No doubt Hinostroza has been able to use his speed to his advantage. And, when he wants to, he can make excellent passes to set up his teammates. If Hinostroza wants to take his offensive game to another level, he’ll need to become more consistent at giving up the pucks to his fellow Hogs.

In a recent game he brought back memories of a once heralded Blackhawks prospect named Ken Yaremchuk. Yaremchuk was the Hawks’ first-round pick (seventh overall) in the 1982 NHL Entry Draft.
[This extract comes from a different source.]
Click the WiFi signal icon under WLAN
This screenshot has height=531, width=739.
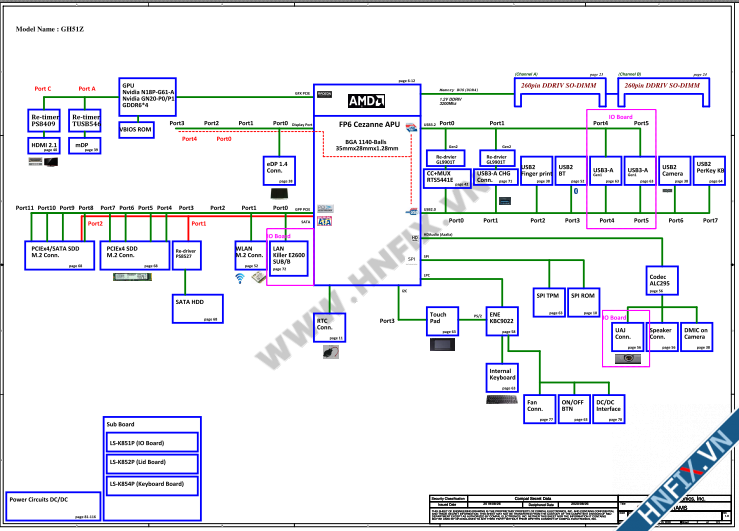pos(240,279)
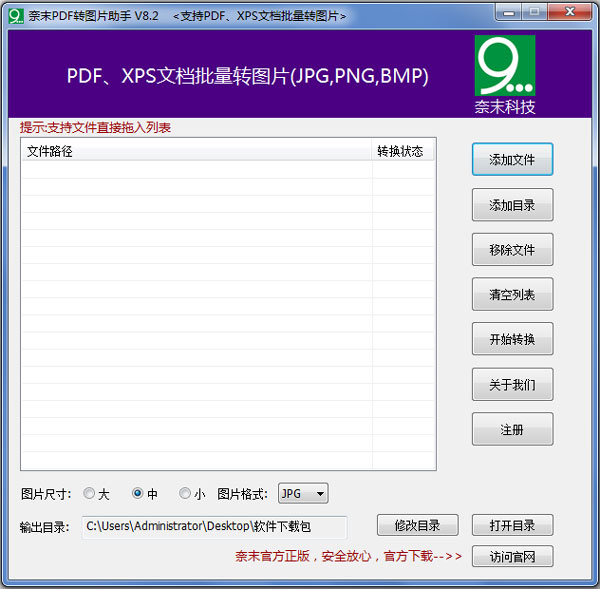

After much fanfare as the next Denis Savard (yah, that’s what people said), Yaremchuk broke onto the scene with a play where he entered the offensive zone, skated around the net, back out to the blue line, and around the net again before heading back out to his own blue line, losing the puck there, and giving up a breakaway, which luckily wasn’t scored on. While Vinnie hasn’t done anything that ridiculous, he certainly has a tendency to hang onto the puck when he should be moving it to his teammates.

The young and incredibly speedy Matthew Highmore is second on the team in scoring early in the season netting three goals and three assists. Coming in Highmore was touted as a player who plays well at both ends of the ice. He has shown that to this point as he combines lethal speed along with skill for an offensive game while being adept at handling the defensive end of the ice. He also takes the ice for the Hogs’ top power play unit along with Hinostroza and Alexandre Fortin.

The second PP unit has included Laurent Dauphin, David Kampf, and Anthony Louis, who each have five points in six games this seaon. As was expected at the beginning of the season these guys are all doing it with speed and skill. All of these newcomers find themselves in the top 10 on the team in scoring. Louis can really pass the puck well. Passes are crisp, pinpoint, and often make it through tight spaces. Fortin shows some of the instinctual play that made him the phenom of the 2016 prospect camp, and we look to see more from him as the season progresses. Dauphin shows the speed that was expected of him with a terrific two-way game that includes seeing time on the penalty kill. Kampf has size to go along with his speed and skill and is certainly a player to keep an eye on.

As for other newcomers, Matheson Iacopelli finds himself sitting just outside the top 10 with two goals and an assist in five games. While Iacopelli doesn’t have the speed of the other youngsters, he possesses an NHL-size body coupled with terrific skills, at the same time not exactly being slow, either. He’s a player who was sent down from training camp fairly early, but remains extremely intriguing. He handles the puck in tight spaces and makes terrific passes, all while possessing an NHL quality shot that gets away quickly.

Iacopelli got off to a slow start after being drafted in the third round of the 2014 draft by the Hawks, but has come on since last year and continues to impress. Keep an eye out for him.

Graham Knott has size and a good shot, but for now that is about where it stops for him. In the scrimmage at the end of prospect camp, Knott was playing at center, probably out of some necessity. At this point Knott needs to skate up and down the wing and shoot the puck when he gets it. Other than that he shouldn’t be allowed to handle the puck, and could use that size to throw more checks.

Darren Raddysh is a physical defenseman who, despite reports, seems to skate well. He needs to better understand that he’s a defenseman and not a forward. He has no problem being physical. This is something that is much needed for the IceHogs this year. Raddysh can certainly give that to this team while he gets his feet under him in his first professional season.

On a whole this year’s version of the Rockford IceHogs, to this point, are a fun, exciting, fast, skilled, smart team. They have added quite a bit of hockey I.Q. Quite often last season players would either make unintelligent plays or not make plays that were there to be made. There’s a sense that the best players have to make the right play at the right time, even when others wouldn’t see it there. This sense when combined with skill and speed makes the flow of play on the ice all that much better. The IceHogs young corps is showing that there’s a lot of potential in Rockford. Do yourself a favor, if you have the chance, or make the chance to, get out to Rockford and take in this terrific brand of hockey.